A carefully implemented global security event clearinghouse could collect information and report on the efficacy of various controls and products. But governments have demonstrated that they can not be trusted with sensitive corporate security information, corporate IT budgets are too thin to support such an initiative, and security product developers have no incentive to participate. In the absence of scrutiny, security software vendors are free to make unsubstantiated claims, protected by software licence agreements that shield them from any liability.

Some cybersecurity vendors, primarily startups, are rising to the challenge with innovative solutions. Malware detection based on machine learning is poised to displace signature-based products. Execution control that leverages policy-based whitelisting shows promise, but developers must make these products much easier to deploy and manage.

These new solutions will take some time to gain acceptance, but they are the future of endpoint protection. They also threaten the large install base of traditional signature-based antivirus products, and at least one major vendor has responded with borderline predatory pricing practices to retain market share.

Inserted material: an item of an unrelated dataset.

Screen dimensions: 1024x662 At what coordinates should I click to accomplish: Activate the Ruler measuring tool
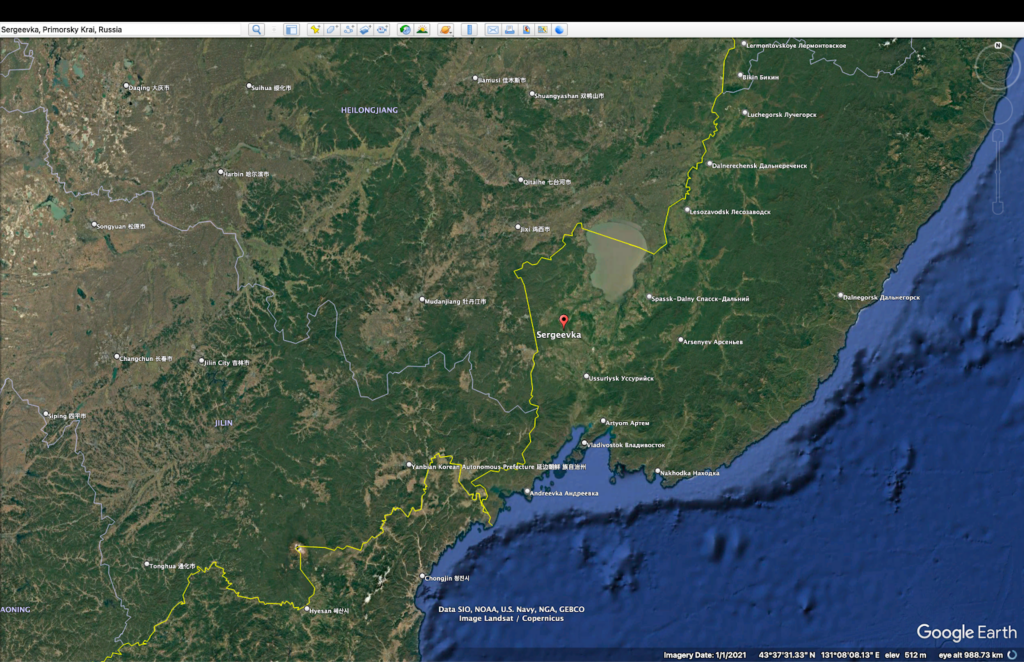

It is only fair to recognize some good behaviour during the WannaCry outbreak. While the exploit was apparently stolen from the NSA, the agency did warn Microsoft, who in turn issued a patch for supported systems a month before the outbreak. When it became clear that unsupported Windows XP systems were being infected and crippling businesses, Microsoft, under no obligation to do so, quickly released a patch. One security researcher, who could have easily sold his findings to a single anti-malware vendor, halted the attack for several days, clearly acting for the greater good.

But overall, the industry’s response to WannaCry is an affront to both the profession and to businesses struggling to protect themselves from this criminal malware assault. The cybersecurity industry must do better.